[PATCH v13 01/10] landlock: Add IOCTL access right for character and block devices

Günther Noack gnoack at google.com
Fri Apr 5 16:17:17 UTC 2024


On Wed, Apr 03, 2024 at 01:15:45PM +0200, Mickaël Salaün wrote:
> On Tue, Apr 02, 2024 at 08:28:49PM +0200, Günther Noack wrote:
> > On Wed, Mar 27, 2024 at 05:57:31PM +0100, Mickaël Salaün wrote:
> > > On Wed, Mar 27, 2024 at 01:10:31PM +0000, Günther Noack wrote:
> > > > +	case FIOQSIZE:
> > > > +		/*
> > > > +		 * FIOQSIZE queries the size of a regular file or directory.
> > > > +		 *
> > > > +		 * This IOCTL command only applies to regular files and
> > > > +		 * directories.
> > > > +		 */
> > > > +		return LANDLOCK_ACCESS_FS_IOCTL_DEV;
> > > 
> > > This should always be allowed because do_vfs_ioctl() never returns
> > > -ENOIOCTLCMD for this command.  That's why I wrote
> > > vfs_masked_device_ioctl() this way [1].  I think it would be easier to
> > > read and maintain this code with a is_masked_device_ioctl() logic.  Listing
> > > commands that are not masked makes it difficult to review because
> > > allowed and denied return codes are interleaved.
> > 
> > Oh, I misunderstood you on [2], I think -- I was under the impression that you
> > wanted to keep the switch case in the same order (and with the same entries?) as
> > the original in do_vfs_ioctl.  So you'd prefer to only list the always-allowed
> > IOCTL commands here, as you have done in vfs_masked_device_ioctl() [3]?
> > 
> > [2] https://lore.kernel.org/all/20240326.ooCheem1biV2@digikod.net/
> > [3] https://lore.kernel.org/all/20240219183539.2926165-1-mic@digikod.net/
> 
> That was indeed unclear.  About IOCTL commands, the same order ease
> reviewing and maintenance but we don't need to list all commands,
> which will limit updates of this list.  However, for the current
> unused/unmasked one, we can still add them very briefly in comments as I
> did with FIONREAD and file_ioctl()'s ones in vfs_masked_device_ioctl().
> Only listing the "masked" ones (for device case) shorten the list, and
> having a list with the same semantic ("mask device-specific IOCTLs")
> ease review and maintenance as well.
> 
> > 
> > Can you please clarify how you make up your mind about what should be permitted
> > and what should not?  I have trouble understanding the rationale for the changes
> > that you asked for below, apart from the points that they are harmless and that
> > the return codes should be consistent.
> 
> The rationale is the same: all IOCTL commands that are not
> passed/specific to character or block devices (i.e. IOCTLs defined in
> fs/ioctl.c) are allowed.  vfs_masked_device_ioctl() returns true if the
> IOCTL command is not passed to the related device driver but handled by
> fs/ioctl.c instead (i.e. handled by the VFS layer).

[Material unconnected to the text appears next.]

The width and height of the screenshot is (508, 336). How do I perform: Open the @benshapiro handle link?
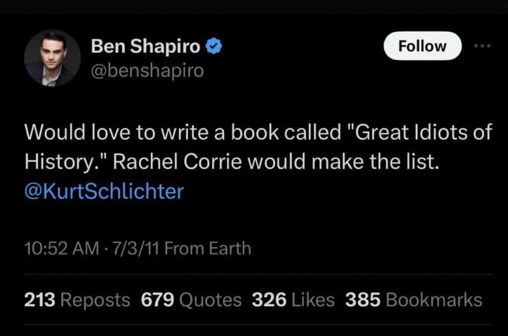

Thanks for clarifying -- this makes more sense now.  I traced the cases with
-ENOIOCTLCMD through the code more thoroughly and it is more aligned now with
what you implemented before.  The places where I ended up implementing it
differently to your vfs_masked_device_ioctl() patch are:

 * Do not blanket-permit FS_IOC_{GET,SET}{FLAGS,XATTR}.
   They fall back to the device implementation.

 * FS_IOC_GETUUID and FS_IOC_GETFSSYSFSPATH are now handled.
   These return -ENOIOCTLCMD from do_vfs_ioctl(), so they do fall back to the
   handlers in struct file_operations, so we can not permit these either.

These seem like pretty clear cases to me.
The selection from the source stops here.